Study On The Mechanism And Numerical Simulation Of Two-phase Flow In The Ejector

With the popularization of the refrigeration cycle either in the daily life or in the industrial production, the disadvantages of the traditional refrigeration cycles have been more and more prominence. Since the earlier refrigeration cycles consume large energy and make the pollution severe, the investigation of the new-fashioned cycles becomes the keystone. The ejector expansion refrigeration cycle has gained much attention because of its ability to utilize low-temperature thermal energy resources, and its simple structure and reliable operation.The study of gas-liquid ejector, which is used in the ejector expansion refrigeration cycle, is carried out. A numerical simulation is employed to discuss the mechanisms and the characteristics of the two-phase flow field in the mixing section emphatically. The following are the main contents:1. Based on the theoretical analysis of the gas-liquid ejector, the mathematical and the physical models of the two-phase flow in the mixing section are established especially.

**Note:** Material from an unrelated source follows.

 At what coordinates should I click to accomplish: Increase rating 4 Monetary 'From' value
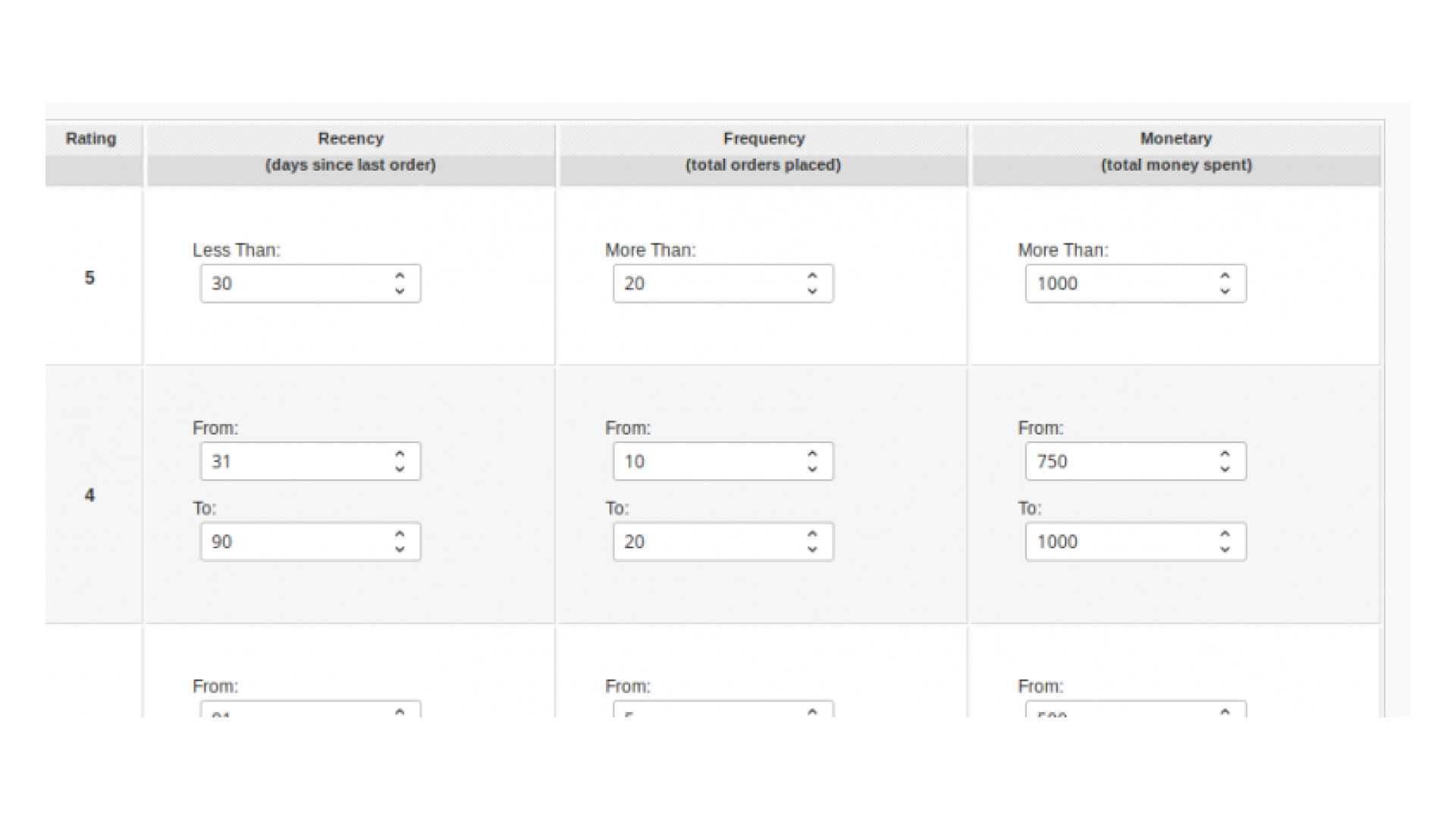[1225, 453]
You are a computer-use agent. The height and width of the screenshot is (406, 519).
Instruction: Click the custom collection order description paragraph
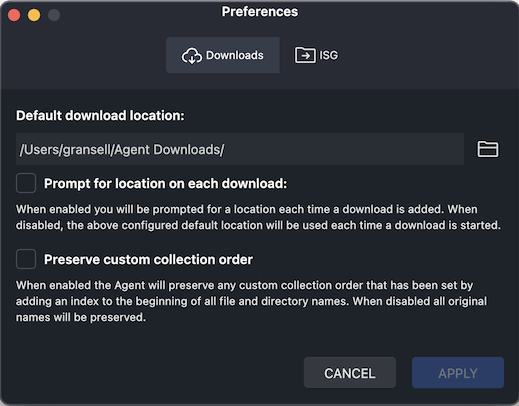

Cooperating with the achievement of Peter Menegay, a CFD code is programmed to simulate the mixing section of the ejector. The parabolic two-phase flow conservation equations are presented using HFC-134A as the refrigerant. Also described is the IPSA algorithm, important in modeling non-equilibrium effects. Other features of the code, such as two-dimension Prandtl's mixing length turbulence model and wall function approximation, are also discussed. Discretization of the equations by the control volume method is described. And the Thomas algorithm is employed to compute iteratively for the simulation.2. Post processing of the calculated results is carried out by the Visual Basic program and Microsoft Excel. The contours and graphs of the pressure, velocity and quality are obtained to analyze the mechanisms of the two-phase flow in the mixing section. The flow field shows that the interaction between the fluids, including mass and momentum transfer, occurs primarily at the beginning of the mixing section. There is the 'mixing boundary layer' in the motive flow because of the evident non-equilibrium between the subcooled motive flow and the superheated suction flow. In the downstream where the mixing boundary layer is vanished, the flow becomes steady and the condition of the two-phase flow remains unchanged. Along with the whole mixing process, there is always the refrigerant liquid's evaporation occurring.